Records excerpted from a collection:
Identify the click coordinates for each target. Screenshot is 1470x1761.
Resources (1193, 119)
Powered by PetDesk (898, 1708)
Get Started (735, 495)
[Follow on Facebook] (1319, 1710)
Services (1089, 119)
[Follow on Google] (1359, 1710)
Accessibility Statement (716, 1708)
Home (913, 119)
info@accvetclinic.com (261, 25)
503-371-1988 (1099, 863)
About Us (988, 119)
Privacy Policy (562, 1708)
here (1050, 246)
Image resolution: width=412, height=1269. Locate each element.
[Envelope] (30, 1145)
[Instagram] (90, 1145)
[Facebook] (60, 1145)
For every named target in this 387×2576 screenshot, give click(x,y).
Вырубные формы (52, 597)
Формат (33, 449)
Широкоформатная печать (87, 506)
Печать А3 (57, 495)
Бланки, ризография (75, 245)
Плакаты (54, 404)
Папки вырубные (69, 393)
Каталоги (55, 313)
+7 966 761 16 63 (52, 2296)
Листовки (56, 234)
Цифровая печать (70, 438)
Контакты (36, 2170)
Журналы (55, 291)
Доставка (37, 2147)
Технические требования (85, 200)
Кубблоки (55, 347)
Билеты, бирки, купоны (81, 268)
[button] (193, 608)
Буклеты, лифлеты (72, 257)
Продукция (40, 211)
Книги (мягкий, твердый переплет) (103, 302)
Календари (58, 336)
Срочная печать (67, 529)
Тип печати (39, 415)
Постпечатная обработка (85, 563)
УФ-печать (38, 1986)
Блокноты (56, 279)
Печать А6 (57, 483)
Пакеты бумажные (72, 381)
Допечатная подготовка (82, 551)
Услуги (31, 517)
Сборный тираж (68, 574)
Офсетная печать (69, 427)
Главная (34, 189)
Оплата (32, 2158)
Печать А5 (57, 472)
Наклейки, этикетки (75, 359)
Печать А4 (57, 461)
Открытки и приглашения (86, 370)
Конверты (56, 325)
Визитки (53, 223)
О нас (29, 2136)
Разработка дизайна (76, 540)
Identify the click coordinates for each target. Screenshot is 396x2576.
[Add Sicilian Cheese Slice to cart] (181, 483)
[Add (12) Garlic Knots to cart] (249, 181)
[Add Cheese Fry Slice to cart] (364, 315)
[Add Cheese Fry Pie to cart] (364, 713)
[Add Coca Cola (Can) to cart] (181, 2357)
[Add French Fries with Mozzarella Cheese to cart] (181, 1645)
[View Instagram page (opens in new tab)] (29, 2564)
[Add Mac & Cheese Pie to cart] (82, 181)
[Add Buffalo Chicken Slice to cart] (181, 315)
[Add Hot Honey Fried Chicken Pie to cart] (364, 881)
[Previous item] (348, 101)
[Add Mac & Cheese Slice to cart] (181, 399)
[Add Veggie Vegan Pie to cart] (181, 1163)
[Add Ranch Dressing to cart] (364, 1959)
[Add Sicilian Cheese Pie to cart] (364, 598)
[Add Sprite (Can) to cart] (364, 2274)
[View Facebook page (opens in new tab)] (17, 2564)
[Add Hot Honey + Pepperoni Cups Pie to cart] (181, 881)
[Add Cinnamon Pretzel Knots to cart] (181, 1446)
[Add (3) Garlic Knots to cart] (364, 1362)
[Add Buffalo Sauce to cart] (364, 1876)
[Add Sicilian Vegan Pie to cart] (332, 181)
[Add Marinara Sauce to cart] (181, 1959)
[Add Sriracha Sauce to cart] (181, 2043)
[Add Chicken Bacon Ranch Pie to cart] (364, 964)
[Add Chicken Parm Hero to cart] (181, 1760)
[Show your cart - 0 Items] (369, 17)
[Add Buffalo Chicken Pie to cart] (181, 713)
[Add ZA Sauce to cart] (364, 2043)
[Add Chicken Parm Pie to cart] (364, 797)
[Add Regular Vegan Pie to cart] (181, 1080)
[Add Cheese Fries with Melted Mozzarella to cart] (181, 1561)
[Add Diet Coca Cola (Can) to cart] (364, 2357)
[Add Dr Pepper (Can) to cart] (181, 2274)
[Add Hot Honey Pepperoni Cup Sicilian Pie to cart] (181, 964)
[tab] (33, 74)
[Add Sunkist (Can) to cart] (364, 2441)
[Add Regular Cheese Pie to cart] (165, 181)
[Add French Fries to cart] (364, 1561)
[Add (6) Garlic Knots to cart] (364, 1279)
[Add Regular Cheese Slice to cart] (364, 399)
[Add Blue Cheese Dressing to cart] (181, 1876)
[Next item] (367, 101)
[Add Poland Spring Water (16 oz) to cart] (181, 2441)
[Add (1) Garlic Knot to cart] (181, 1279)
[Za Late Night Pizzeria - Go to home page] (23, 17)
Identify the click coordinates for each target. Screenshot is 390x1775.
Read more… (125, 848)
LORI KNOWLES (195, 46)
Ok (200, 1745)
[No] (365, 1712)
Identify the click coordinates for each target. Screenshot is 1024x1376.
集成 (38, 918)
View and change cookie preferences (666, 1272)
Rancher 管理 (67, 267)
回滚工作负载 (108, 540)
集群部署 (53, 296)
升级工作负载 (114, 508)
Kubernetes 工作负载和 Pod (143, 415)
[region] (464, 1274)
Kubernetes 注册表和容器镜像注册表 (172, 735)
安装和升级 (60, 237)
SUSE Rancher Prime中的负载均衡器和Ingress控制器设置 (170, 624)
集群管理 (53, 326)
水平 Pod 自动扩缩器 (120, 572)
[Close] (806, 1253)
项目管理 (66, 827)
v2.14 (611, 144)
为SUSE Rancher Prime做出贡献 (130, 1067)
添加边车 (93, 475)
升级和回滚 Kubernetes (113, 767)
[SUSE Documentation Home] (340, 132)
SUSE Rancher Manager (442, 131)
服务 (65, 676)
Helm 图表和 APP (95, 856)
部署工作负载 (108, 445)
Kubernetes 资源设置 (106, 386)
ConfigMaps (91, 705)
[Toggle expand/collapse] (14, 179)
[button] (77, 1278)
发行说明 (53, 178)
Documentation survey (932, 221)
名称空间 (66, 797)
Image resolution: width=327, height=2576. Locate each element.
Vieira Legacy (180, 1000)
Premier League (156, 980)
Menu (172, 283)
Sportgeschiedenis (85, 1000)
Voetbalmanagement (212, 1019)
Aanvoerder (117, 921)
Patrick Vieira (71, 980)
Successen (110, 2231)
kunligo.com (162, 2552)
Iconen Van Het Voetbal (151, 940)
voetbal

→ **The task**
Copy whichever lines above contain the string "Locate".

→ **Exercise output**
Image resolution: width=412, height=1269. Locate each element.
Image resolution: width=327, height=2576. Locate each element.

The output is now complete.